11

I use RMySQL and a MySQL database to store my datasets. Sometimes data gets revised or I store results back to the database as well. Long story short, there is quite some interaction between R and the database in my use case.

Most of the time I use convenience functions like dbWriteTable and dbReadTableto write and read my data. Unfortunately these are just completely ignoring R data types and the MySQL field types. I mean I would expect that MySQL date fields end up in a Date or POSIX class. The other way around I´d think that these R classes are stored as a somewhat corresponding MySQL field type. That means a date should not be character – I do not expect to distinguish between float and doubles here...

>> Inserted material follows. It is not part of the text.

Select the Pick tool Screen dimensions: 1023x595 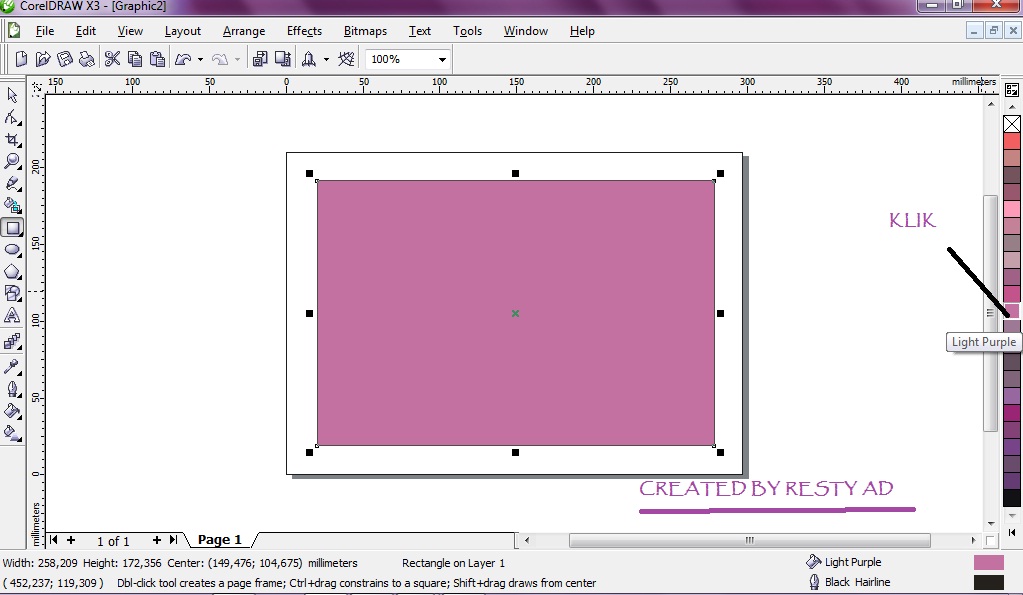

I also tried to use dbGetQuery – same result there. Is there something I have completely missed when reading the manual or is it simply not possible (yet) in these packages? What would by a nice work around?

EDIT: @mdsummer I tried to find something more in the documentation, but found only these disappointing lines: `MySQL tables are read into R as data.frames, but without coercing character or logical data into factors. Similarly while exporting data.frames, factors are exported as character vectors.

Integer columns are usually imported as R integer vectors, except for cases such as BIGINT or UNSIGNED INTEGER which are coerced to R's double precision vectors to avoid truncation (currently R's integers are signed 32-bit quantities).

Time variables are imported/exported as character data, so you need to convert these to your favorite date/time representation.

Matt Bannert
  • 27,631
  • 38
  • 141
  • 207
  • Have you exhausted the documentation for those functions? There's quite a bit of detail in regards to "field.types" for the read and write functions, and how these are inferred using dbDatatype. – mdsumner Feb 23 '11 at 13:57
  • "exhausted" well put. I doubt that I really really have done that, but a good pointer often helps to do better at that. thx! – Matt Bannert Feb 23 '11 at 14:07
  • 1
    Any chance of a concrete example with some code? – Spacedman Feb 23 '11 at 14:20
  • @spacedman: `mytable <- getDbTable(con,"mytable")` :). returns character classes instead of Date or POSIXlt. It's more a general question, I am not so sure a) if is missed something on the manual like mdsummer suggested, b) or if i should start coding (in that case I ask: where to start). – Matt Bannert Feb 23 '11 at 15:03
  • 1
    @matt-bannert 4 years later `RMySQL::dbReadTable` still returns warnings when converting data types such as "Unsigned INTEGER in col 5 imported as numeric." Since you posted your answer below, did you find a nice way to describe type conversion from MySQL to a R data frame? I have tried to look at `DBI::dbReadTable` the conversion of column names is documented but not the conversion of types. – Paul Rougieux Jan 16 '15 at 08:33
  • I am sorry, not so far. I rather switched to postgreSQL and the corresponding `RPostgreSQL` package. I just learned that `RMySQL` has two well known new maintainers: http://blog.rstudio.org/2015/01/09/rmysql-0-1-0/ . Maybe something new is coming up with their releases ... – Matt Bannert Jan 17 '15 at 00:25

2 Answers2

5

Ok, I got a working solution now. Here's a function that maps MySQL field types to R classes. This helps in particular handling the MySQL field type date...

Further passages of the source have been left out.